Now that the rich pickings in the housing sector have been taken, and the market is going to collapse (and believe it, it's going to collapse in a much bigger way than we've seen up until today, 24th June), all those villains who have made a killing from our mortgage payments need somewhere safe to horde their cash so it doesn't disappear with inflation.

Which, of course, is why the commodities markets have been saturated with speculators looking to repeat the housing fiasco with oil and food.

Futures markets are a good way for companies that rely on specific commodities to protect themselves from unpredictable events in the marketplace, but they're now being exploited purely for commercial gain. And, if enough speculators join the game, the legitimate buyers get dwarfed by the enormous scale of gamblers seeking to simply make some cash with their fortunes.

The problem is that, since we need these commodities to live our lives, we're all basically held hostage to rampant greed of unscrupulous capitalists. And amazingly, our governments have, so far, refused to act against this behaviour, even though it's essential commodities that are being affected.

So, yet another set of bubbles, filled with yet more of my monthly outgoings, and into the pockets of people who already have enough money to survive.

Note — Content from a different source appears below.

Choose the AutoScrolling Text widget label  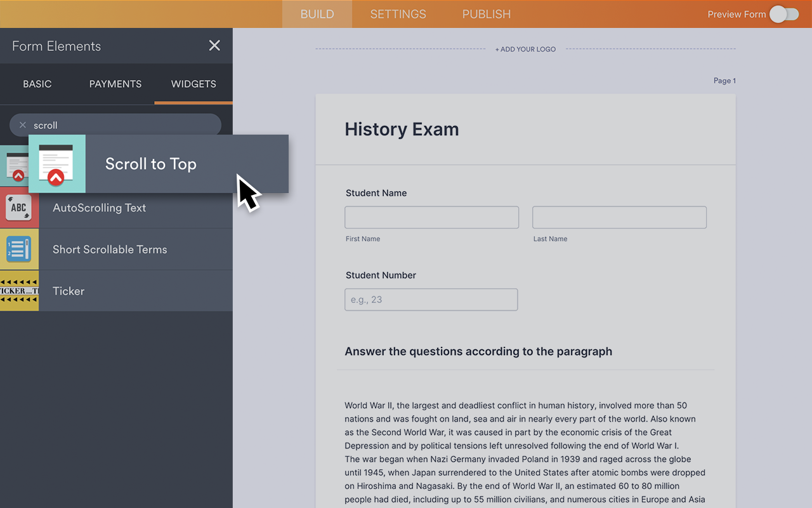tap(100, 208)
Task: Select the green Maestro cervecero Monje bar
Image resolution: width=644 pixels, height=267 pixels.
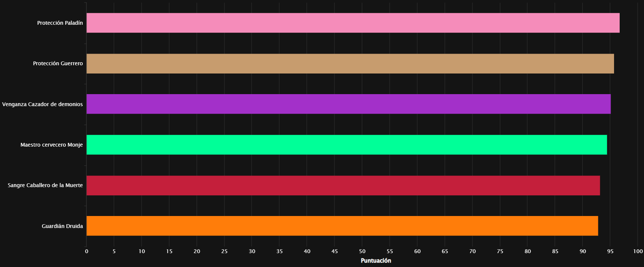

What's telling is how changes to the rules of short-selling were brought in almost immediately, in response to concerns that HBOS and Bradford & Bingley rights-issues were being manipulated by unscrupulous traders. This is a good thing, and protects these institutions and their shareholders from losing out unfairly. However, the rules that allow commodity prices to be manipulated in the way they are haven't been changed, despite millions of poor people, already in poverty, suffering immensely because they can't afford to feed their families (let alone educate them!). So the message is, "we'll act to protect shareholders, but stuff the world's poor".